= Georg Anton Friedrich Ast =

German philosopher and philologist (1778–1841)

Sophokles: Trauerspiele translated by Friedrich Ast

Georg Anton Friedrich Ast (/ɑːst/; /de/; 29 December 1778 – 31 December 1841) was a German philosopher and philologist.

==Biography==
Ast was born in Gotha. Educated at the University of Jena, he became a privatdozent at Jena in 1802. In 1805, he became professor of classical literature at the Ludwig-Maximilians-Universität in Landshut, where he remained until 1826, when the university was transferred to Munich, now named Ludwig-Maximilians-Universität München. He lived in Munich until his death in 1841.

In recognition of his work, the Bavarian Academy of Sciences made him a member and aulic councillor. He is known principally for his work during the last twenty-five years of his life on the dialogues of Plato. His Plato's Leben and Schriften (1816)—which originated in the Introductions of Friedrich Schleiermacher and the historical scepticism of Niebuhr and Wolf—was the first of those critical inquiries into the life and works of Plato.

Distrusting tradition, he took a few of the finest dialogues as his standard, and from internal evidence denounced as spurious not only those generally admitted to be so (Epinomis, Minos, Theages, Rivales, Clitophon, Hipparchus, Eryxias, Letters and Definitions), but also the Meno, Euthydemus, Charmides, Lysis, Laches, First and Second Alcibiades, Hippias Major and Minor, Ion, Euthyphro, Apology, Crito, and even (against Aristotle's explicit assertion) The Laws. The genuine dialogues he divides into three series:

1. the earliest, marked chiefly by the poetical and dramatic element, i.e. Protagoras, Phaedrus, Gorgias, Phaedo;
2. the second, marked by dialectic subtlety, i.e. Theaetetus, Sophist, Statesman, Parmenides, Cratylus; and
3. the third group, combining both qualities harmoniously, i.e., the Philebus, Symposium, Republic, Timaeus, Critias.

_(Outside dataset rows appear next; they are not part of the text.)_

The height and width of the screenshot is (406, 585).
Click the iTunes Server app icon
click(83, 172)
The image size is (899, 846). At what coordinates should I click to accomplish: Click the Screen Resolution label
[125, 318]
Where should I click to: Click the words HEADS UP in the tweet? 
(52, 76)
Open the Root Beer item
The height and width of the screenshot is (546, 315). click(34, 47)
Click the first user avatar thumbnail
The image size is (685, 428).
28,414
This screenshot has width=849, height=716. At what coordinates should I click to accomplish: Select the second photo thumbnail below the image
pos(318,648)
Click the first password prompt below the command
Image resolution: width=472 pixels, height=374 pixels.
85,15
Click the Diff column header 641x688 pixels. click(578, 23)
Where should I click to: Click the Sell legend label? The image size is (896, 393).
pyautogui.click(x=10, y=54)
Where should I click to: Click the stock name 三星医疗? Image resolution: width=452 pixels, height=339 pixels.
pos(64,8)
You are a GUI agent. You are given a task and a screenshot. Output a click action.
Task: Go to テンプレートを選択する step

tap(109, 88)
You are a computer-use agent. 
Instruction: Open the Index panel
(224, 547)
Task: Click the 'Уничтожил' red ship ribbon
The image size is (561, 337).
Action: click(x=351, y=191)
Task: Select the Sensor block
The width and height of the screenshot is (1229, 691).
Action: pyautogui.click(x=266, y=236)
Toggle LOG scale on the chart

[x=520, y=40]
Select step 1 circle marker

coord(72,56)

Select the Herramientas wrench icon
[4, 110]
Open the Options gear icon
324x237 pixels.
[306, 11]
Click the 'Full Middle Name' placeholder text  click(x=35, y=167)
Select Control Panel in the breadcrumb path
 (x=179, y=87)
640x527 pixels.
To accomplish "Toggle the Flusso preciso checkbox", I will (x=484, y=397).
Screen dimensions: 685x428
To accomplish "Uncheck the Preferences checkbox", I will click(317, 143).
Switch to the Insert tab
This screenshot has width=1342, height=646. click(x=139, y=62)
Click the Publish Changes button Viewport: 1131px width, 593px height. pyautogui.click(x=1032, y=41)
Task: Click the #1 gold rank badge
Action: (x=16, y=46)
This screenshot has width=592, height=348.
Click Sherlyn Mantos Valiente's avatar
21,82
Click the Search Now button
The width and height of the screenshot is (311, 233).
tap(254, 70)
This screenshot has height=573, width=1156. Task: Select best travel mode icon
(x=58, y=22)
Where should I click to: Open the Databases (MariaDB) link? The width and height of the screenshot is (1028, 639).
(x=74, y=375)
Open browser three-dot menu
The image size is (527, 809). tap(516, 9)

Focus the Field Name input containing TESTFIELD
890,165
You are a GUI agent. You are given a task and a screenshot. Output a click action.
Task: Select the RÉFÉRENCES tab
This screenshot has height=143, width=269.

The work was followed by a complete edition of Plato's works (2 vols., 1819–1832) with a Latin translation and commentary. His last work was the Lexicon Platonicum (3 vols., 1834–1839), which is both valuable and comprehensive. In his works on aesthetics he combined the views of Schelling with those of Winckelmann, Lessing, Kant, Herder, Schiller and others. His histories of philosophy are marked more by critical scholarship than by originality of thought, though they are interesting as asserting the now familiar principle that the history of philosophy is not the history of opinions, but of reason as a whole; he was among the first to attempt to formulate a principle of the development of thought.

Beside his works on Plato, he wrote, on aesthetics, System der Kunstlehre (1805) and Grundriß der Aesthetik (1807); on the history of philosophy, Grundlinien der Philosophie (1807, republished 1809, but soon forgotten), Grundriß einer Geschichte der Philosophie (1807 and 1825), and Hauptmomente der Geschichte der Philosophie (1829); in philology, Grundlinien der Philologie (1808), and Grundlinien der Grammatik, Hermeneutik und Kritik (1808).

Ast's ideas influenced Schleiermacher, the founder of hermeneutics.